#### Record extracts:
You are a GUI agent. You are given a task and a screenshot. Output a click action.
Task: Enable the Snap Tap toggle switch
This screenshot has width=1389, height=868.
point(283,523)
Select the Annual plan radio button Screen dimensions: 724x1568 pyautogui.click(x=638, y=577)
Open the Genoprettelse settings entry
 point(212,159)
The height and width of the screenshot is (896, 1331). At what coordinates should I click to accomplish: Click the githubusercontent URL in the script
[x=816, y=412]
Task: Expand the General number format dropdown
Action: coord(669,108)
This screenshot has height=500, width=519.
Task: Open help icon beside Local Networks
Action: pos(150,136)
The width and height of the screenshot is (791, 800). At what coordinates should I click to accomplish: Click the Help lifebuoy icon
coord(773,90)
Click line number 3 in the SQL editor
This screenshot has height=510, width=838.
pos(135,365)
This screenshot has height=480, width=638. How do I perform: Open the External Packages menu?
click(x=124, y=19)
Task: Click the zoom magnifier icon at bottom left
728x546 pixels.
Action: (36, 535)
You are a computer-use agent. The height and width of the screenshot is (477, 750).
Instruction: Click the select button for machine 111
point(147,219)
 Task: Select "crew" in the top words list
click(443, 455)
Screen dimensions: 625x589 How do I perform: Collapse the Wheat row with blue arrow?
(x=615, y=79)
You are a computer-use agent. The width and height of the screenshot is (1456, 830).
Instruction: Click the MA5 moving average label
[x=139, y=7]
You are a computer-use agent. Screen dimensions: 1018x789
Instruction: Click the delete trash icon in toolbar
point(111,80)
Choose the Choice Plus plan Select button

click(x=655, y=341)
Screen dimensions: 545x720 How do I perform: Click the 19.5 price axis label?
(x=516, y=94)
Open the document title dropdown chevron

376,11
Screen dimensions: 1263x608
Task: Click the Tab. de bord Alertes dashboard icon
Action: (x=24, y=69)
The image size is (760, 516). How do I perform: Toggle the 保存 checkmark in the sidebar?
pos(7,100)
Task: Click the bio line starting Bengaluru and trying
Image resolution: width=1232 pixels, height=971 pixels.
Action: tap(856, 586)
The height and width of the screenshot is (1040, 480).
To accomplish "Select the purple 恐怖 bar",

#### Activity:
Using the entries above, return each line that includes the word "agent".

#### Output below:
You are a GUI agent. You are given a task and a screenshot. Output a click action.
You are a computer-use agent. The height and width of the screenshot is (477, 750).
You are a computer-use agent. The width and height of the screenshot is (1456, 830).
You are a computer-use agent. Screen dimensions: 1018x789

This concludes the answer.